» **What to produce**:
Return every line of the data below, exactly.

*** Supplied data Section Begins ***

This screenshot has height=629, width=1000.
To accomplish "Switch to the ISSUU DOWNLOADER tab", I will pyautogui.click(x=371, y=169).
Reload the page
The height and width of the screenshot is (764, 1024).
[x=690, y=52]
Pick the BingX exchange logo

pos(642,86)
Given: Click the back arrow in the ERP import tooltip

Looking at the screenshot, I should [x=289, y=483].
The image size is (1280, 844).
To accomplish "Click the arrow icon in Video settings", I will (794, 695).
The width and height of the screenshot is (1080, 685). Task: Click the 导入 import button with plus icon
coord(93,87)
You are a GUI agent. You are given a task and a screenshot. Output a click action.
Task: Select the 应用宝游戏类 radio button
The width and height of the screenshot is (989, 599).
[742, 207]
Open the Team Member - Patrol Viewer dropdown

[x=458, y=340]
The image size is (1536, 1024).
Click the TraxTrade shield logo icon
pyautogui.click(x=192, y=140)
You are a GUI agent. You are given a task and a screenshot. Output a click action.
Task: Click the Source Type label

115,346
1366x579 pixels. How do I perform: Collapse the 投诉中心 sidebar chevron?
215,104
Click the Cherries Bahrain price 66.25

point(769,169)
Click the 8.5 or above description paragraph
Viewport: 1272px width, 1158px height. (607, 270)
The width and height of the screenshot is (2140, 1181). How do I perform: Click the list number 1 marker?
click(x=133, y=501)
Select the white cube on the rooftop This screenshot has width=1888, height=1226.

*** Supplied data Section Ends ***

» **Your solution**:
This screenshot has height=629, width=1000.
To accomplish "Switch to the ISSUU DOWNLOADER tab", I will pyautogui.click(x=371, y=169).
Reload the page
The height and width of the screenshot is (764, 1024).
[x=690, y=52]
Pick the BingX exchange logo

pos(642,86)
Given: Click the back arrow in the ERP import tooltip

Looking at the screenshot, I should [x=289, y=483].
The image size is (1280, 844).
To accomplish "Click the arrow icon in Video settings", I will (794, 695).
The width and height of the screenshot is (1080, 685). Task: Click the 导入 import button with plus icon
coord(93,87)
You are a GUI agent. You are given a task and a screenshot. Output a click action.
Task: Select the 应用宝游戏类 radio button
The width and height of the screenshot is (989, 599).
[742, 207]
Open the Team Member - Patrol Viewer dropdown

[x=458, y=340]
The image size is (1536, 1024).
Click the TraxTrade shield logo icon
pyautogui.click(x=192, y=140)
You are a GUI agent. You are given a task and a screenshot. Output a click action.
Task: Click the Source Type label

115,346
1366x579 pixels. How do I perform: Collapse the 投诉中心 sidebar chevron?
215,104
Click the Cherries Bahrain price 66.25

point(769,169)
Click the 8.5 or above description paragraph
Viewport: 1272px width, 1158px height. (607, 270)
The width and height of the screenshot is (2140, 1181). How do I perform: Click the list number 1 marker?
click(x=133, y=501)
Select the white cube on the rooftop This screenshot has width=1888, height=1226.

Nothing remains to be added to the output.